• [Available data]
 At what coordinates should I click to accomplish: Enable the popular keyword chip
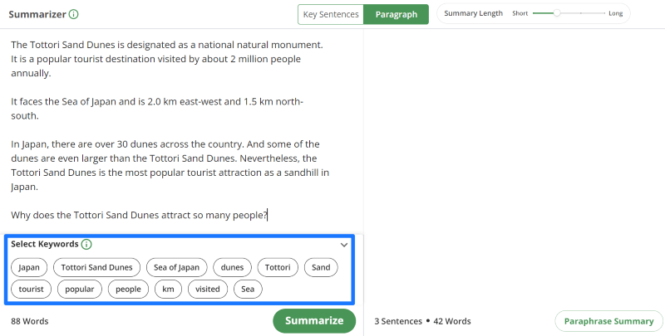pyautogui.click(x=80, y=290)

--

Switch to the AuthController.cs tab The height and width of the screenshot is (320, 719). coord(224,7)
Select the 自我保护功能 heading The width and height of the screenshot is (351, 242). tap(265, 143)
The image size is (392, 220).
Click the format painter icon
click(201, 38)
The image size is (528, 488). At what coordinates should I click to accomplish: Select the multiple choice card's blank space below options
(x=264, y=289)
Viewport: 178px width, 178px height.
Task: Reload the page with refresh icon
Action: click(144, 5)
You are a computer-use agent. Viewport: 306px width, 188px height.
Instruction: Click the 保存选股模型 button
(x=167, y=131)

---

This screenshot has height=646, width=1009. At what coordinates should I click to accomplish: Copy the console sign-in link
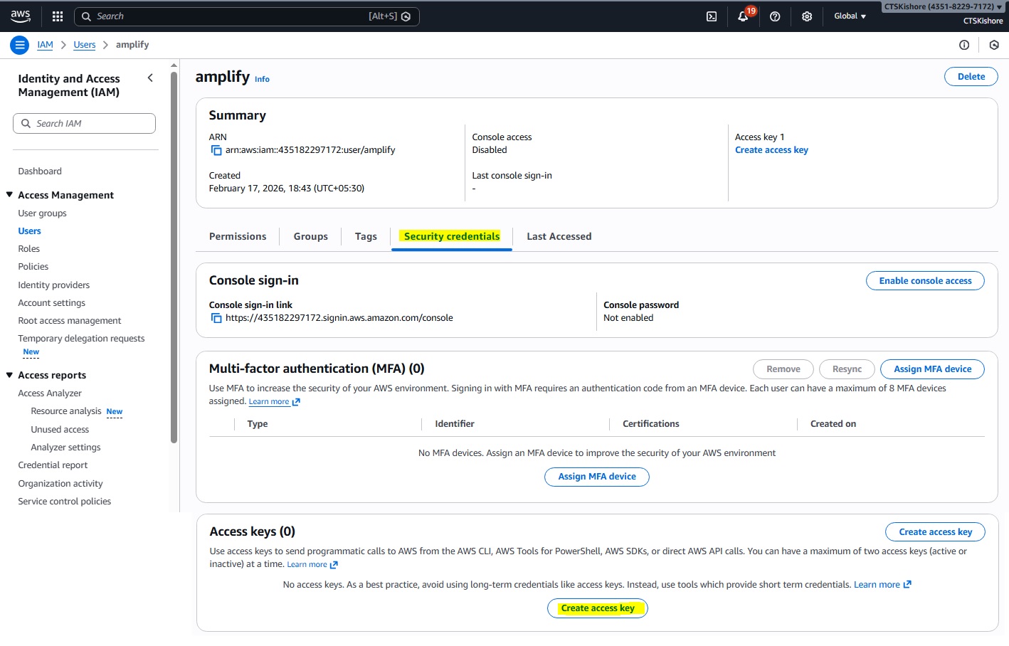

• [Task statement] Looking at the records above, in how many lines does the word "screenshot" occur? Reply with the number alone.

• [Finished task] 3